▸ **Assignment**: Find where "Nutzungsbedingungen (943, 995)" appears in the entries below. That line and all lines after it, through the last, are to be duplicated exactly, with nothing else.
..........
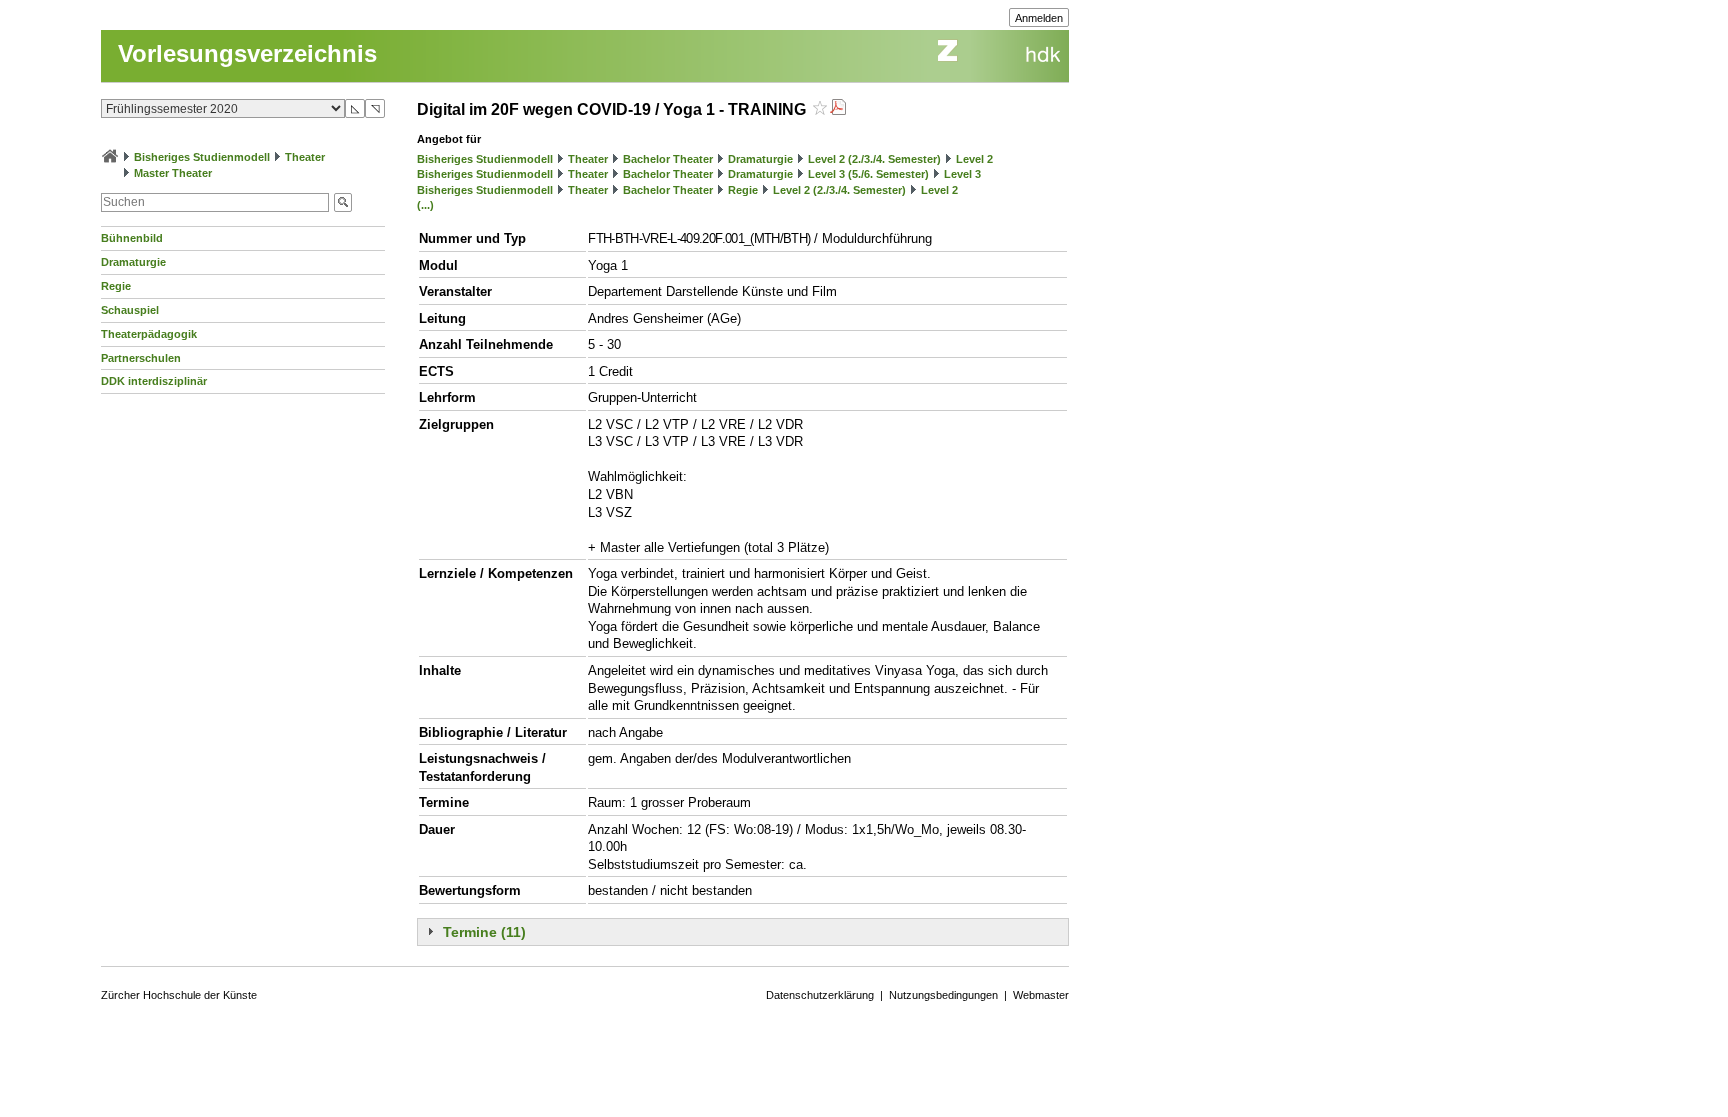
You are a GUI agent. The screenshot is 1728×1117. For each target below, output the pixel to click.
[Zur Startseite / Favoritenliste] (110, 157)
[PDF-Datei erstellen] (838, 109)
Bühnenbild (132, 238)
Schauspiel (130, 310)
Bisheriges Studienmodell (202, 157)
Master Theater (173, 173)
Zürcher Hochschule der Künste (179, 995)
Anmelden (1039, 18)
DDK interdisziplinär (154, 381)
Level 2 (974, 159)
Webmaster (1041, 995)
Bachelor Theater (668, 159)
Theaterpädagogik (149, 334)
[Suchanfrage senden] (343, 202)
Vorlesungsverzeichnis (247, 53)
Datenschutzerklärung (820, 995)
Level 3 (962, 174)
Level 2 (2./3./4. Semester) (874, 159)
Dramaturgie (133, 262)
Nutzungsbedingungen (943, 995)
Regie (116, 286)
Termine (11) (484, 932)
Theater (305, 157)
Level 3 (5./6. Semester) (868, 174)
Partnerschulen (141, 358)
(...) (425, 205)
..........
▸ **Task answer**:
Nutzungsbedingungen (943, 995)
Regie (116, 286)
Termine (11) (484, 932)
Theater (305, 157)
Level 3 (5./6. Semester) (868, 174)
Partnerschulen (141, 358)
(...) (425, 205)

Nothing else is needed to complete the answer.